--- START ---
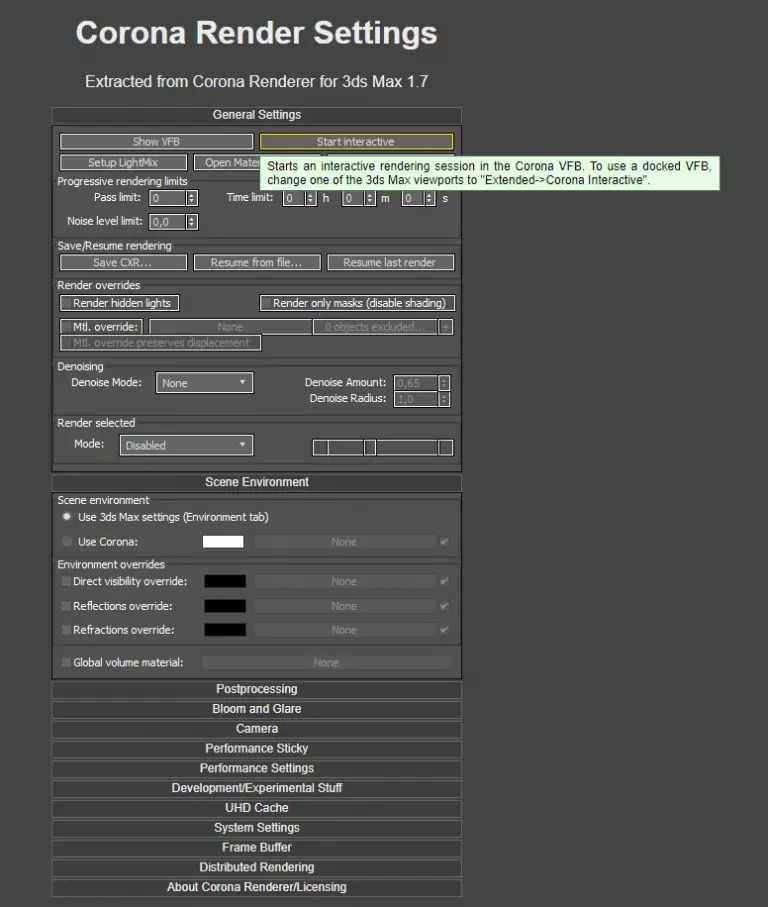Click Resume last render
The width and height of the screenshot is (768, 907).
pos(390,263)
--- END ---
--- START ---
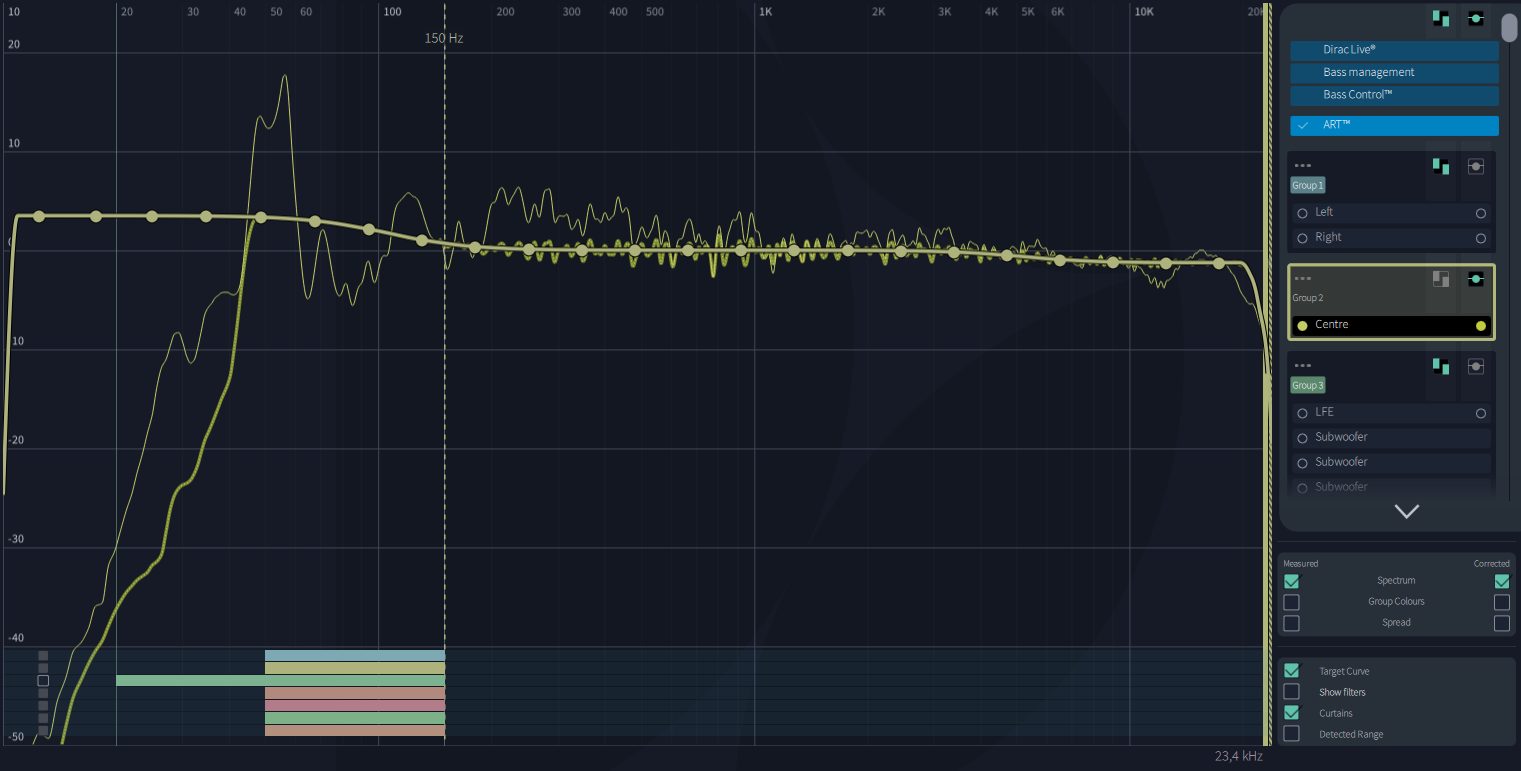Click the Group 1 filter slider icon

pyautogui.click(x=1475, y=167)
--- END ---
--- START ---
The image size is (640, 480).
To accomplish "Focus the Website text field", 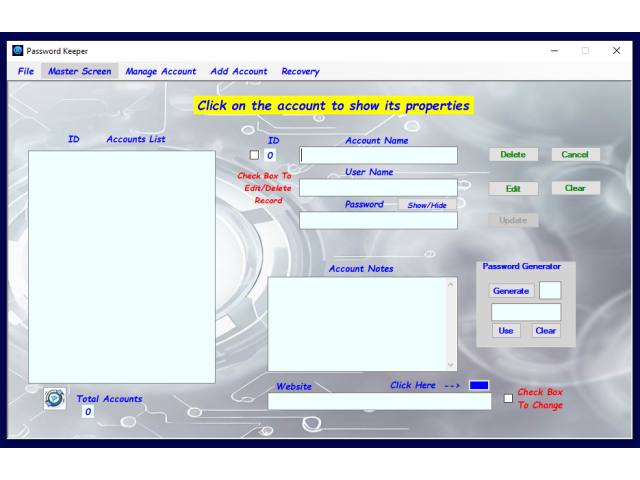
--- END ---
**PROBLEM DETAILS**
Using the listing above, repeat word for word each line from the one with "The image size is (640, 480)." down to the one with "the Website text", both included. Omit all pictures.

**SOLUTION BELOW**
The image size is (640, 480).
To accomplish "Focus the Website text field", 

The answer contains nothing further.